Dear Parents and Carers,
One thing that is very clear from our recent experiences, is that the ICT skills of our pupils, parents and staff have been very much tested over the last few weeks. Speaking personally, I’ve learned so much about online platforms, video conferencing and collaborative networking, so I can strongly argue that many of us have been taken out of our comfort zone and despite the circumstances, sometimes that’s not a bad thing. We held a Governors’ meeting this week, via Microsoft Teams online and it was great to be able to discuss the many ongoing issues that schools face at this current time with them all. Another new experience!
I’m extremely indebted to the school staff for their efforts over the last few weeks. I have asked much of them, as they’ve developed their skills in using Google Classroom from a standing start and have successfully managed to engage so many of our pupils through this platform and despite the unconventional nature of its introduction, it has been brilliant professional development for them. Google Classroom will also be a fabulous teaching tool when we return to school, with staff and pupils having had a significant amount of experience using it. One thing this crisis will have done, is develop digital competency skills all round!

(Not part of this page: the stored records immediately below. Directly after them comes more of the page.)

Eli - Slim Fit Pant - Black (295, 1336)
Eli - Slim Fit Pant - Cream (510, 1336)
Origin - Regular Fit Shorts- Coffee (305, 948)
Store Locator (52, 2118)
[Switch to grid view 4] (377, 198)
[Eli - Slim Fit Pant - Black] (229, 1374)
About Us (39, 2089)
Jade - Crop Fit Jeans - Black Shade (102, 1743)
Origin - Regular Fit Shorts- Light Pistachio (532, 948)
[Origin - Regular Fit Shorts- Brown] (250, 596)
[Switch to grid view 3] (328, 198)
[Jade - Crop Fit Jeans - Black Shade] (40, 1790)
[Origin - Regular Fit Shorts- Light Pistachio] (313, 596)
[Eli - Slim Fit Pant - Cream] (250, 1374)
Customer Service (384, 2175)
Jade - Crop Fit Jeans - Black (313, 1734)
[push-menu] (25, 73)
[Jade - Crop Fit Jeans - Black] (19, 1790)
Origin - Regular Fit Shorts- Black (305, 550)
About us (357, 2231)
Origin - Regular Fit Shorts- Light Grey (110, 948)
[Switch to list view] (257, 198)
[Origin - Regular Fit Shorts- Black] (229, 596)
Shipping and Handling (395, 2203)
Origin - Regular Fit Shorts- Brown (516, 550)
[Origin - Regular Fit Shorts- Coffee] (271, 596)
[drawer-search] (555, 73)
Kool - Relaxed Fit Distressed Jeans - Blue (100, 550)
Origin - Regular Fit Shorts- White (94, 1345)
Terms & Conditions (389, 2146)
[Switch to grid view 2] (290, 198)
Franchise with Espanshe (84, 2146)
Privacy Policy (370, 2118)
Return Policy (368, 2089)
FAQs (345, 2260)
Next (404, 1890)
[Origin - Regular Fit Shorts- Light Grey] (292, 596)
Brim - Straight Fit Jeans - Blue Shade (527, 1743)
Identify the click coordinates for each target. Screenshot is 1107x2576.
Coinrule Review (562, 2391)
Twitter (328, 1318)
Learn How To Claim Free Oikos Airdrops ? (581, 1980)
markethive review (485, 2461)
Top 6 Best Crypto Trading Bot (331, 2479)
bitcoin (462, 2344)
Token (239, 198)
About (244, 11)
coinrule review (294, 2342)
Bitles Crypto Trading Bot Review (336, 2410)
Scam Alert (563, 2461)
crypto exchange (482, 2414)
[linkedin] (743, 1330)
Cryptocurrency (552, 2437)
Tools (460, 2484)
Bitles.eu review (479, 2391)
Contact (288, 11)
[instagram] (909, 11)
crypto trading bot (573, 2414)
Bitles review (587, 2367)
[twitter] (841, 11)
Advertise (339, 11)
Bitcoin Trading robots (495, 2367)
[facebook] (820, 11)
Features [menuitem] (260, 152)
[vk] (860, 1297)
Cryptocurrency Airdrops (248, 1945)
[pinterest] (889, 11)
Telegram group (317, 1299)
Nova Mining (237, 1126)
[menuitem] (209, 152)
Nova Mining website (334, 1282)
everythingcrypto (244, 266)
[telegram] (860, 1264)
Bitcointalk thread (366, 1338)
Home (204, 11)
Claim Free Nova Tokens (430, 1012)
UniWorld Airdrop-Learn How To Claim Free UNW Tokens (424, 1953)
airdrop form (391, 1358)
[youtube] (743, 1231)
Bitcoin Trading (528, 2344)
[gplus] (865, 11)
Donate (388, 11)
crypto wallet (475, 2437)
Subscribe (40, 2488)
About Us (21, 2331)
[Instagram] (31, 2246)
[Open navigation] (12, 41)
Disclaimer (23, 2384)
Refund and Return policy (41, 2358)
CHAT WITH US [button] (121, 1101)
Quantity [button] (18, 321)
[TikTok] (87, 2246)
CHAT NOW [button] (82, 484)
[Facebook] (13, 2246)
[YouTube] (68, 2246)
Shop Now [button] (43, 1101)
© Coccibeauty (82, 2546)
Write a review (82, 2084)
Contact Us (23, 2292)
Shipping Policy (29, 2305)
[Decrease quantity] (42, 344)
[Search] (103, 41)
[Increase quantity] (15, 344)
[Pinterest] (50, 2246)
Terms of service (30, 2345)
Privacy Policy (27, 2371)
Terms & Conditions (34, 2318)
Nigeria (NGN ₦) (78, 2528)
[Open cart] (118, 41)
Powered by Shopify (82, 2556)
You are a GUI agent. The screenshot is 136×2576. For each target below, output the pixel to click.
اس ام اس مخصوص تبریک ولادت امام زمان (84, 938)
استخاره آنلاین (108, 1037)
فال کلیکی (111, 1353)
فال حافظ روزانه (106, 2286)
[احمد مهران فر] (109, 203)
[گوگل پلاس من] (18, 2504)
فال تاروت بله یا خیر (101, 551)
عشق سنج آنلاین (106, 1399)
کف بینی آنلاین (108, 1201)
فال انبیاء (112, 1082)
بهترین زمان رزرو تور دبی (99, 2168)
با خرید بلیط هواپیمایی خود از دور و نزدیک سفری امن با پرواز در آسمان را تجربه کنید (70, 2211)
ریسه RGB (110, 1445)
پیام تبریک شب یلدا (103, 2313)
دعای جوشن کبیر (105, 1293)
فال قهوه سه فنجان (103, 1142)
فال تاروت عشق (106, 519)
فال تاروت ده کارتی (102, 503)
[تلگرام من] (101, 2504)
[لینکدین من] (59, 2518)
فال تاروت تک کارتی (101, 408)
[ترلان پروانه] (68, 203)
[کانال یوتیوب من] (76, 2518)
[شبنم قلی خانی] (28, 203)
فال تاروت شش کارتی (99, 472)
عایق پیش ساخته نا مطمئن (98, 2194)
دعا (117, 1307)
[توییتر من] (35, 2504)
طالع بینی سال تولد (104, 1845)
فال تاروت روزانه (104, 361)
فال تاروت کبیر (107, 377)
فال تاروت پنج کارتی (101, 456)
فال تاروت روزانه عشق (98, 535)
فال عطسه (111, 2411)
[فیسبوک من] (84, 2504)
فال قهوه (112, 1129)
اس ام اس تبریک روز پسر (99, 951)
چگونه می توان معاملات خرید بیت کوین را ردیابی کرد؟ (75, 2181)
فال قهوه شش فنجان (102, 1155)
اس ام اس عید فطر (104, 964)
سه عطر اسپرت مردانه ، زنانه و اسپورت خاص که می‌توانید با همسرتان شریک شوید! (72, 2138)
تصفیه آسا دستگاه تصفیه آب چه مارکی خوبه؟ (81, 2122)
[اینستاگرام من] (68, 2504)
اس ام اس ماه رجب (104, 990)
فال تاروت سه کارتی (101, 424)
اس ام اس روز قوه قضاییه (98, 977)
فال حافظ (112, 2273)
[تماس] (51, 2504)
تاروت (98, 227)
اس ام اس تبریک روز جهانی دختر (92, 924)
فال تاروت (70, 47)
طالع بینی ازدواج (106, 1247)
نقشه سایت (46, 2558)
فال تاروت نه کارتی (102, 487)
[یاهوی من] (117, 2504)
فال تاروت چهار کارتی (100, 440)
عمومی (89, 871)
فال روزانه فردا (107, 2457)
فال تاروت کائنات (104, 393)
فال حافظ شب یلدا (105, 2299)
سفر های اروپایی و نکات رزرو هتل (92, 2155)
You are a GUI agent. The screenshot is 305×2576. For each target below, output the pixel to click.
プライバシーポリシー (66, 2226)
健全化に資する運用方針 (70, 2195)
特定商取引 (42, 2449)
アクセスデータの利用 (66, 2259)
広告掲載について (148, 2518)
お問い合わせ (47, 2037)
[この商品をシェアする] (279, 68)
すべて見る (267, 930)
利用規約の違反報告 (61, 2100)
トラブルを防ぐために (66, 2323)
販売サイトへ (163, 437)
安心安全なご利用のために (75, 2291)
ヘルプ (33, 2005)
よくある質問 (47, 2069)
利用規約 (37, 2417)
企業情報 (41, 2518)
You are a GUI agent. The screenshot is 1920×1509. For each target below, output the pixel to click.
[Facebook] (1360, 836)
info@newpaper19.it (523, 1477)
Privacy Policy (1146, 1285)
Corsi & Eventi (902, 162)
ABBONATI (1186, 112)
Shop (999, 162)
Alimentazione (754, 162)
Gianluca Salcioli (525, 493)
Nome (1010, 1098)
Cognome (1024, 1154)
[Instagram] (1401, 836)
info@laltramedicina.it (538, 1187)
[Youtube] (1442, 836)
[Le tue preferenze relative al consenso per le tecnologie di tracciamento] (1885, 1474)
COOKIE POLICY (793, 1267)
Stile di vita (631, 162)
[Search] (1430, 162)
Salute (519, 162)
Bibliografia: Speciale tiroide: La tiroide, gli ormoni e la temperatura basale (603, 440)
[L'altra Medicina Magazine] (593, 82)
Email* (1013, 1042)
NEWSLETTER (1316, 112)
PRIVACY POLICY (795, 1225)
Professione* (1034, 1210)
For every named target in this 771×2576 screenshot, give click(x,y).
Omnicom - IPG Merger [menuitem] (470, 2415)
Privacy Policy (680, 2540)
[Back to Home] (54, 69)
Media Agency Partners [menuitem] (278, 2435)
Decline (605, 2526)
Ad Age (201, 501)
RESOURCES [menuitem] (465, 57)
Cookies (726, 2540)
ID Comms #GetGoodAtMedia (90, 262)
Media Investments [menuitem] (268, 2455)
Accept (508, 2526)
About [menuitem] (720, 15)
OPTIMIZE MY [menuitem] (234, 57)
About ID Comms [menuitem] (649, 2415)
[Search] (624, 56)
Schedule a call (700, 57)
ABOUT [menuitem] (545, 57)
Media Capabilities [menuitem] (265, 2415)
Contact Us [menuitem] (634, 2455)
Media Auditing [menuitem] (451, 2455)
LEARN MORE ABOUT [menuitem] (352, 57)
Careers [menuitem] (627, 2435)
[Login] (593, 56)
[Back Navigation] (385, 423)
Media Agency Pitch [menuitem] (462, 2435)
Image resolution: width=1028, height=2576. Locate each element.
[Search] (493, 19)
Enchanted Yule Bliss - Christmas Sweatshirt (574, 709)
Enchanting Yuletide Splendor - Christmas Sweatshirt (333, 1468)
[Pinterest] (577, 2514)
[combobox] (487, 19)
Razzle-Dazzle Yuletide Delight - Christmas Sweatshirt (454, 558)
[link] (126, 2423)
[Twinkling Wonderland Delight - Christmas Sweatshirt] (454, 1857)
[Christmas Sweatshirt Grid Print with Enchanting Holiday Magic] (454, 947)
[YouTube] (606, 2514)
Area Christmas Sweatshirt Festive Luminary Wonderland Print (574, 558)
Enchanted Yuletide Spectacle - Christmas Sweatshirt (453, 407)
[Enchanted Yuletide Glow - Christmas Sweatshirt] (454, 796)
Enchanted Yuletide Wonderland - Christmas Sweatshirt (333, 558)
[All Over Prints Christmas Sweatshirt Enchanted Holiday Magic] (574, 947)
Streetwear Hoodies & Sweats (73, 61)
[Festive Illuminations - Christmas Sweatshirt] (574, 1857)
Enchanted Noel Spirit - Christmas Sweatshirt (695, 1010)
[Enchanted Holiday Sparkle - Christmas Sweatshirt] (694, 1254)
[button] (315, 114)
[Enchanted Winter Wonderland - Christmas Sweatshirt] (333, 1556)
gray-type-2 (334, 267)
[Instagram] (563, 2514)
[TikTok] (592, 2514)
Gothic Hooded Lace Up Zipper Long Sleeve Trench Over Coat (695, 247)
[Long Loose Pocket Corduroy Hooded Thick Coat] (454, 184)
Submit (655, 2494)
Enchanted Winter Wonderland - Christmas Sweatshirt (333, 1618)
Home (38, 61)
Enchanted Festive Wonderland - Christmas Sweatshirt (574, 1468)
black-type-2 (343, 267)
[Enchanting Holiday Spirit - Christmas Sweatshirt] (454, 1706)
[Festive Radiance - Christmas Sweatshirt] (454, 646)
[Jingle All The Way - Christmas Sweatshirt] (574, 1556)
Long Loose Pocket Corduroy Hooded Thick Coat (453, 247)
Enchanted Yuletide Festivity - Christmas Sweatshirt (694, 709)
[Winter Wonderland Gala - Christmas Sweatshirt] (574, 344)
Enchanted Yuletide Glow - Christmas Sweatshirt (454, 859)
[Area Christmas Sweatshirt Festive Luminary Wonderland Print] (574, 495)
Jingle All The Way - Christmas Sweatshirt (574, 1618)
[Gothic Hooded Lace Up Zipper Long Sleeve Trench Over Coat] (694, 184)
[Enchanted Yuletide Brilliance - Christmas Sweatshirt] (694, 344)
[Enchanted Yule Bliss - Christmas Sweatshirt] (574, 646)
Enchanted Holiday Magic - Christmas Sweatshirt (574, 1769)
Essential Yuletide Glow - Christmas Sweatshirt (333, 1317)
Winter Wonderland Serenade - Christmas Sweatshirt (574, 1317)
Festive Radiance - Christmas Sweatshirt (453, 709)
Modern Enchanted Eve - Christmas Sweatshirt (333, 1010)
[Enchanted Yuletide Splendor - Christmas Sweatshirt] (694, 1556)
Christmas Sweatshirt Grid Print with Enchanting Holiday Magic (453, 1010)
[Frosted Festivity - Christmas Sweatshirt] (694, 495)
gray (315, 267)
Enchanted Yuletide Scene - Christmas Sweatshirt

I’m sure you’ll appreciate, it will not have been easy for school staff, as they’ve been encountering many of the problems you will have experienced at home. Many of our staff have children of their own and have had to juggle their home learning, as well as that of their own pupils’, while sharing temperamental equipment and juggling responsibilities with partners who are also working from home in their own professions. Everybody has pulled together in such a positive way. On top of this, we’ve had a number of our staff volunteering in the Ruthin Hub, providing vital childcare to pupils of Key Workers in tandem with staff from other schools. Their valuable contributions are very much appreciated.
There’s been an increasing amount of talk in the media about schools reopening and sadly it’s now becoming more and more of a political football to be kicked about, despite the fact that strictly speaking, Rhos Street like many of our schools, hasn’t even closed due to its repurposing as a childcare hub. The debate of course, centres around the return of mainstream pupils and I wish more than anything, that there was a switch we could flip and return to normal. For those of us in good health, we can embrace returning with more confidence, knowing that the virus should not affect us adversely, were we to contract it. However, we must think beyond ourselves and consider carefully and plan meticulously for only opening our doors if we feel that the most vulnerable, most at risk person in the school community would be totally safe if we did. I look forward to seeing the proposals and guidance from Welsh Government, which I believe are imminent and I’m sure everybody will work together on a realistic timeline, to see a safe return to school for some of our pupils, their families and my staff, whenever that may be.
Once again, may I remind you all that we are here to support in any way we can. If you’re struggling, please reach out. If you need advice, please get in touch. Please continue to look after yourselves and say a hello from me to your children please. I speak for all of my staff in saying that we’re missing them very much.
I’m hopeful we’re seeing some light at the end of the tunnel now, so please; stay safe, stay at home, stay strong and dare I say it, stay alert!!